What the task asks
Return every line of the data that contains the string "Interview".

Available data

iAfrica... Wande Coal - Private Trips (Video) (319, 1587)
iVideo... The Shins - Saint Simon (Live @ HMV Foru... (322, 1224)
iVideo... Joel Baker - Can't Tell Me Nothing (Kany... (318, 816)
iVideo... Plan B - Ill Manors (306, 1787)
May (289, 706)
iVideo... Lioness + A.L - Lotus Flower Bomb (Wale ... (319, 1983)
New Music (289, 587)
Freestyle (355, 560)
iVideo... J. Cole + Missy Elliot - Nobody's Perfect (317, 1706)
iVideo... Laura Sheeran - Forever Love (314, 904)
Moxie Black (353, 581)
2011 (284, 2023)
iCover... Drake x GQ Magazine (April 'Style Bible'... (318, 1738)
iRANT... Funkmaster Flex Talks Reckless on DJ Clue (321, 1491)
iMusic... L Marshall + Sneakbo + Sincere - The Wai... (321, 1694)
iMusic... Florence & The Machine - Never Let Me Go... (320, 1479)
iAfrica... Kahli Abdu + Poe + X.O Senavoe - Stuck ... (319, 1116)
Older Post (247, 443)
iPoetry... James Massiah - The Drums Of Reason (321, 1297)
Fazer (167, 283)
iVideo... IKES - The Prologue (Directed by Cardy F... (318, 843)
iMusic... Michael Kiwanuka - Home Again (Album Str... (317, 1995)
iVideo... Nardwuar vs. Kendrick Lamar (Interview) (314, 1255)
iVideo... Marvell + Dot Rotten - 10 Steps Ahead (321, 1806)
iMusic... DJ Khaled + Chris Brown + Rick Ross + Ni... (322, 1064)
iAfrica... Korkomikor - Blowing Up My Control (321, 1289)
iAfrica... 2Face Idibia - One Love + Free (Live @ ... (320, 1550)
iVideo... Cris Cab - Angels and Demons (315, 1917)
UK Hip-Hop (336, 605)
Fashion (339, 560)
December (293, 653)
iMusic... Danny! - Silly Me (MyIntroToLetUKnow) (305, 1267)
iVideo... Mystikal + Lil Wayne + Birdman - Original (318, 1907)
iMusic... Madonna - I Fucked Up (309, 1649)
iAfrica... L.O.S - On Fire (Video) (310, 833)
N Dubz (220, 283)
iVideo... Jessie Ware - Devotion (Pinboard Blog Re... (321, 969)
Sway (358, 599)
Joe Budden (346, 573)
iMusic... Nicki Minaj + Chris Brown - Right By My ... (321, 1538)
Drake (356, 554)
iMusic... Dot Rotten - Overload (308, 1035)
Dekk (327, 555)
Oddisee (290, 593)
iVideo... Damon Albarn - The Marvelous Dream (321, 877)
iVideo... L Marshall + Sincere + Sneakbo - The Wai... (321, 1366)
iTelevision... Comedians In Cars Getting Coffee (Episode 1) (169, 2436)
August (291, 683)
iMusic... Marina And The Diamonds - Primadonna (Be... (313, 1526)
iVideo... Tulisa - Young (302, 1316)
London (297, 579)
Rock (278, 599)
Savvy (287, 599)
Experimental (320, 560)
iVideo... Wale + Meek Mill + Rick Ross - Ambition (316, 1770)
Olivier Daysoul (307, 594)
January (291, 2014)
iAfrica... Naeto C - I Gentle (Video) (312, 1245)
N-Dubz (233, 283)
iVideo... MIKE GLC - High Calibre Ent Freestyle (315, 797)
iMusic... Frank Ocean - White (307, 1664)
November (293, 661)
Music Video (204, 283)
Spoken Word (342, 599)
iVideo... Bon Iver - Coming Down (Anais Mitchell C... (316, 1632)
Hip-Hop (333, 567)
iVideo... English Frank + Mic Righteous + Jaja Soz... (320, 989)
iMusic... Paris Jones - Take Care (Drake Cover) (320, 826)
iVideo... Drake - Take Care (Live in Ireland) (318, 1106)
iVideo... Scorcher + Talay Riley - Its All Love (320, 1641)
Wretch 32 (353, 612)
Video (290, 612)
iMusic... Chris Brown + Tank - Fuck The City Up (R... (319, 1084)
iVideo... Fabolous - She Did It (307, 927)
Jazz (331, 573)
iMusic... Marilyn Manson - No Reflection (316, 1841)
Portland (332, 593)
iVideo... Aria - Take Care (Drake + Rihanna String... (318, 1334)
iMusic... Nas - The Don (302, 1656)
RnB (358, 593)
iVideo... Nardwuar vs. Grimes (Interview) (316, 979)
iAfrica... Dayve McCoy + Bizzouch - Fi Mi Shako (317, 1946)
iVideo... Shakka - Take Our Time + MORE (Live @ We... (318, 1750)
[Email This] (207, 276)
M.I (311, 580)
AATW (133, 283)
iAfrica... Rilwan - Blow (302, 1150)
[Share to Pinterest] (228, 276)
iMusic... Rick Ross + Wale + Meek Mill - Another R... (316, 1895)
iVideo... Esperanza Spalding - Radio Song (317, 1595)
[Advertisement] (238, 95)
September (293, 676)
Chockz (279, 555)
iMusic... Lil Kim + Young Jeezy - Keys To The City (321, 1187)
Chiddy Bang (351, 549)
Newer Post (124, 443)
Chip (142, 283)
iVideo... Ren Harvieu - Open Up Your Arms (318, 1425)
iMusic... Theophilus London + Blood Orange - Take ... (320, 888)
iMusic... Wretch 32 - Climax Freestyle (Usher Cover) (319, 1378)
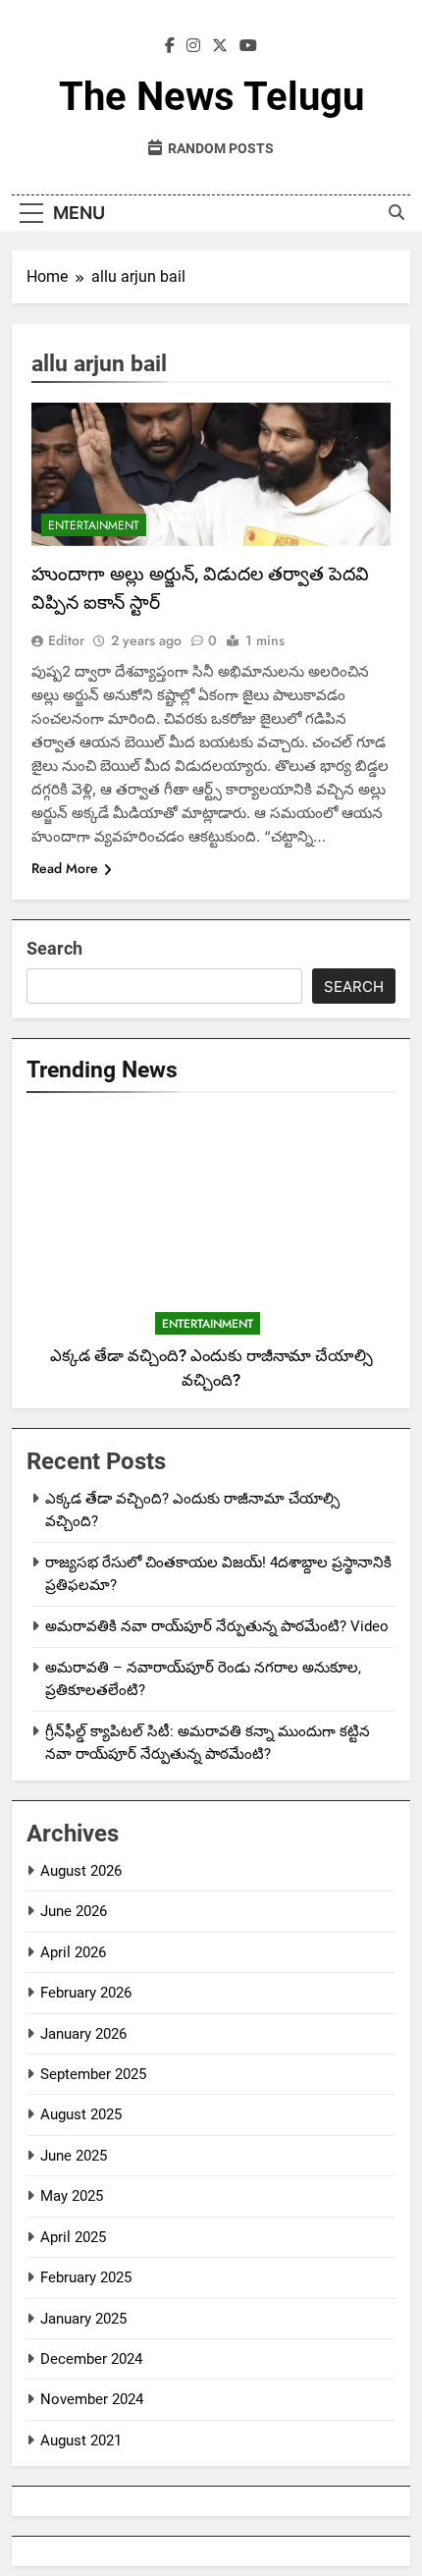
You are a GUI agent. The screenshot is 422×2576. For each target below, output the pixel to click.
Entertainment (93, 525)
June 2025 (73, 2156)
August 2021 (81, 2440)
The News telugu (211, 97)
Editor (66, 640)
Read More (64, 868)
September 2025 (93, 2074)
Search (54, 948)
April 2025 (73, 2237)
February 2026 (86, 1992)
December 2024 (91, 2359)
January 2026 (83, 2034)
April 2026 (73, 1952)
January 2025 (83, 2319)
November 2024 (91, 2399)
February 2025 (86, 2277)
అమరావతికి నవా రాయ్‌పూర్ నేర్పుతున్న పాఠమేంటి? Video (217, 1626)
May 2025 (71, 2196)
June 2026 (73, 1911)
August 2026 (81, 1871)
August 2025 (81, 2114)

Solution
iVideo... Nardwuar vs. Kendrick Lamar (Interview) (314, 1255)
iVideo... Nardwuar vs. Grimes (Interview) (316, 979)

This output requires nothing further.